• Straight_Depth [they/them]
    ·
    3 years ago

    I must confess a considerable gap in my own knowledge of Soviet history in the pre- and post-war years, so I can't really claim that anything Matt says is explicitly wrong, but, he does make a very good point at the beginning that to assign blame or praise uniquely on Stalin alone for the Soviet Union's economic rise and misdeeds is tantamount to religious mysticism and bears the same pitfalls of great man theory. Stalin did not act alone, nor was the USSR run by the whims of one man.

    As for Stalin's loser cowardice in the immediate post-war to not better exploit his own state power to act as a better contrast against the influence of Capital - I'd like to read some good sources that cover this as another potential path. Ultimately, I still agree with Matt that debating the merits of Stalin is pointless and exhausting in the present.

    • comi [he/him]
      ·
      3 years ago

      They/he didn’t have a lot of time, there was mini-famine post war, they had to fix shit after it was bombed. Planning wise they were doing kinda okay, unfortunately the guy who stalin liked to succeed him died unexpectedly, so it all gone to shit basically. As well some small plans for democratization

  • Camboozie [he/him]
    ·
    3 years ago

    He says in the beginning that in building the USSR Stalin shouldn't be idolized or mystified as a great man but then proceeds to lay the post-war failures directly at his feet. If he really thinks that the communist party became bourgeoise because they didn't want "real jobs" then that is an implicit statement that the vangaurd party is always doomed to fail to lead the dictatorship of the proletariat.

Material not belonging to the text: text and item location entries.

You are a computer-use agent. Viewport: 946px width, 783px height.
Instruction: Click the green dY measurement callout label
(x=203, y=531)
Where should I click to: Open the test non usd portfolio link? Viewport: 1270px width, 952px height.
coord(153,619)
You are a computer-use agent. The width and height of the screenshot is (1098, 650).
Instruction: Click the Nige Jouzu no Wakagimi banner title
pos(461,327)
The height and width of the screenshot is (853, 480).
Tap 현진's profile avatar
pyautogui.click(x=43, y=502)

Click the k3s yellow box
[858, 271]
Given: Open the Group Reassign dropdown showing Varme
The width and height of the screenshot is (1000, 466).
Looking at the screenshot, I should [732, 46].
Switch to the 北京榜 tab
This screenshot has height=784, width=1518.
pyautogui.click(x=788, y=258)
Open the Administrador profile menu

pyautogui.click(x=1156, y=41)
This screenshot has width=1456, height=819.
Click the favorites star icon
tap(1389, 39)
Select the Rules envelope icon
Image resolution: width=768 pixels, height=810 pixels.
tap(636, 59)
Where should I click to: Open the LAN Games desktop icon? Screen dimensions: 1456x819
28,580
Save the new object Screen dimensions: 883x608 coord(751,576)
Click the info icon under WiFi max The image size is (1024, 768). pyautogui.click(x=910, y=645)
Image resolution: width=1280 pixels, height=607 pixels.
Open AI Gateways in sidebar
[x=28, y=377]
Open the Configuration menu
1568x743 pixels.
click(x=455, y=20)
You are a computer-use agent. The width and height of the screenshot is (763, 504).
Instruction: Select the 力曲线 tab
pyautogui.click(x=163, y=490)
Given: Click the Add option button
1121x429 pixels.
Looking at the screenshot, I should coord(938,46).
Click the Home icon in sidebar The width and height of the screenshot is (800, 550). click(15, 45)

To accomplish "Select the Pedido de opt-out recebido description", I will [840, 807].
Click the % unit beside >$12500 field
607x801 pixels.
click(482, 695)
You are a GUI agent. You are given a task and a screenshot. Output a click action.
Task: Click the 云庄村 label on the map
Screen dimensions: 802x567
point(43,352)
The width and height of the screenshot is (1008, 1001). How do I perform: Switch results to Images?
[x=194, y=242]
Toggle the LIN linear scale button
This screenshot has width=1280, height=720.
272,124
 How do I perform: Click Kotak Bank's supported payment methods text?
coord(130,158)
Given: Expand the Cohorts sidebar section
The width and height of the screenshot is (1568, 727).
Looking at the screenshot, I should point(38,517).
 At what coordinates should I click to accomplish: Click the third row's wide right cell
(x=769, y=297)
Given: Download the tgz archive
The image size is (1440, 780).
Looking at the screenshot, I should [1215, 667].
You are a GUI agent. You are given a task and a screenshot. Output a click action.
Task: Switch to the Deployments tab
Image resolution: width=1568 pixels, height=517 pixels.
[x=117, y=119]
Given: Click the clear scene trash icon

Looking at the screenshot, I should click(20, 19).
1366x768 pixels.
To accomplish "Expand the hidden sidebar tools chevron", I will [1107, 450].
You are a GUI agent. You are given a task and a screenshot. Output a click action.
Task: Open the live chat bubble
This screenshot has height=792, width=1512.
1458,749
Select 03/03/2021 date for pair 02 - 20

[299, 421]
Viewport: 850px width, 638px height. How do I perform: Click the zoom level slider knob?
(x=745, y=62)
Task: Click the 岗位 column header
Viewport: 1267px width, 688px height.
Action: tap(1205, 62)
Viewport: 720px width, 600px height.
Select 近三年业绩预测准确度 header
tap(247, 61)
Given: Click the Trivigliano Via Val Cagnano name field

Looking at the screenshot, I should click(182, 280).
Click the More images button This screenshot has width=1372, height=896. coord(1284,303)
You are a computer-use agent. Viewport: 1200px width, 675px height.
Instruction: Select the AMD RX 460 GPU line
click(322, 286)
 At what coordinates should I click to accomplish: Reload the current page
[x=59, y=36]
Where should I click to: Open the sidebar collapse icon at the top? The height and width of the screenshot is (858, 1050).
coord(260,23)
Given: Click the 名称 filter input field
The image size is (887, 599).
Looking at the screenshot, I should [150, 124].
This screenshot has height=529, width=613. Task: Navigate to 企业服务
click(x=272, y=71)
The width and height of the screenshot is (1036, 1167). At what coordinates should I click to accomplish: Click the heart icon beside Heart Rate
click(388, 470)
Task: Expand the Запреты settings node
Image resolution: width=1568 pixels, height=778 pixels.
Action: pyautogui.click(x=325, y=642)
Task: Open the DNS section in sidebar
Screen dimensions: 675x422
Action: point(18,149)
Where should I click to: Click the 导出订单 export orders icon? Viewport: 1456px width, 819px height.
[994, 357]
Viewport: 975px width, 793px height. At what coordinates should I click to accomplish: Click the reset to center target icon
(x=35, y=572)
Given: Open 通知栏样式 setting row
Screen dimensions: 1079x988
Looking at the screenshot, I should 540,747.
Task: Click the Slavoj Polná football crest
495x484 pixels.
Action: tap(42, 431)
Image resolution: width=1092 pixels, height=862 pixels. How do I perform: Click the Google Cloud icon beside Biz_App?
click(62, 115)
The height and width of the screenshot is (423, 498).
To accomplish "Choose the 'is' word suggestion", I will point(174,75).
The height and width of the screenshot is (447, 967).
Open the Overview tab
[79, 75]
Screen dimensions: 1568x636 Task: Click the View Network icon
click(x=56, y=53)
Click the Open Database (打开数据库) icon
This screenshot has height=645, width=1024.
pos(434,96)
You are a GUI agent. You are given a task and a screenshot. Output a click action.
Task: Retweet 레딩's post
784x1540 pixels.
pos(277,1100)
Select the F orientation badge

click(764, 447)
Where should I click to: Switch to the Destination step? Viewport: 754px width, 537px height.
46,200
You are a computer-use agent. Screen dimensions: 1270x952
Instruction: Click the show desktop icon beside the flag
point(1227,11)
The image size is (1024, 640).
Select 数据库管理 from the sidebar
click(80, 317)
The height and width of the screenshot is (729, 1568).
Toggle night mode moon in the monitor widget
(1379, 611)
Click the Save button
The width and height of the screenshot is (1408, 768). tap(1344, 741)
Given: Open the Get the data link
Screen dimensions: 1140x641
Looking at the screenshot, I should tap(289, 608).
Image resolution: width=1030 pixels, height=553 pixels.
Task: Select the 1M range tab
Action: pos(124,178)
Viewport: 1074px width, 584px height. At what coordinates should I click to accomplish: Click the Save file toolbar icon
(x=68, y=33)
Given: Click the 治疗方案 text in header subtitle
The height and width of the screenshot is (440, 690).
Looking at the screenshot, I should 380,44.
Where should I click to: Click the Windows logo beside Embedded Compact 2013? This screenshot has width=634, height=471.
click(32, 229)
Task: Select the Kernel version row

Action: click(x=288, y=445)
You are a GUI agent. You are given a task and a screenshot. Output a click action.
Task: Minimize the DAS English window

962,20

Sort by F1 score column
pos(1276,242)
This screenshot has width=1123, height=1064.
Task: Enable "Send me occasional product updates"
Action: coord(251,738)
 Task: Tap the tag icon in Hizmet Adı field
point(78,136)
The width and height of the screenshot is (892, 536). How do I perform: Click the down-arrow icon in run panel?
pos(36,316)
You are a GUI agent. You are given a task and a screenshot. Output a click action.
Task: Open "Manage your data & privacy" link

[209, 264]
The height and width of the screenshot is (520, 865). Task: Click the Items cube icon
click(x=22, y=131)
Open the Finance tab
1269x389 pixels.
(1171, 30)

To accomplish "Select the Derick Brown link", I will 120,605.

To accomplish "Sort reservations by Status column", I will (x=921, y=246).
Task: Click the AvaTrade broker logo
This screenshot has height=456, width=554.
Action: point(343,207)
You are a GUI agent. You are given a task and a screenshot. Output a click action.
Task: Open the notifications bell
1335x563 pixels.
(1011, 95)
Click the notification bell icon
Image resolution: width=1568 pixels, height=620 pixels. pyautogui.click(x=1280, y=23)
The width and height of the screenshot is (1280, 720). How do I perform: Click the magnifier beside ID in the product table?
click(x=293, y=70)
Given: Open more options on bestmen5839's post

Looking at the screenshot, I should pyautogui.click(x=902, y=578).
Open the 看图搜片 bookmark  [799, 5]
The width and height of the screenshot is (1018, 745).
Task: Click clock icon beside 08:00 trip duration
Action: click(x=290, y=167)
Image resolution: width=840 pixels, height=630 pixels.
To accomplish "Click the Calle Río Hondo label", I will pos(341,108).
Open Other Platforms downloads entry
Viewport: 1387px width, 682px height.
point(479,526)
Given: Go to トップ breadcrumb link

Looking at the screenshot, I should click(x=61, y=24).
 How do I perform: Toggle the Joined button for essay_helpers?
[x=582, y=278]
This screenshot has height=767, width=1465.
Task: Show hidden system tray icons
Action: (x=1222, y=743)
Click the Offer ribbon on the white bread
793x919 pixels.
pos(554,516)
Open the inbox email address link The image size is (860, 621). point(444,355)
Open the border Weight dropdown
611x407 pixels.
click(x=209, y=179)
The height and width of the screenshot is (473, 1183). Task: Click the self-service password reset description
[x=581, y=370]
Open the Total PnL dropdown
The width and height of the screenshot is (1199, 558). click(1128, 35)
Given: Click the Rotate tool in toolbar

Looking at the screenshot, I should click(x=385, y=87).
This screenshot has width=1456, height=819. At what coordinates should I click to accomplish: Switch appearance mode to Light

    I don't want to get into the habit of psychoanalyzing people but, if we accept that history is as much a reflection of the present as a record of the past, I'd say that alternative histories such as this are more a reflection of their author than the material conditions at the time. Matt is bourg-ified and doesn't want to work a "real job" and is projecting his anxieties about his own material conditions onto a totally different circumstance.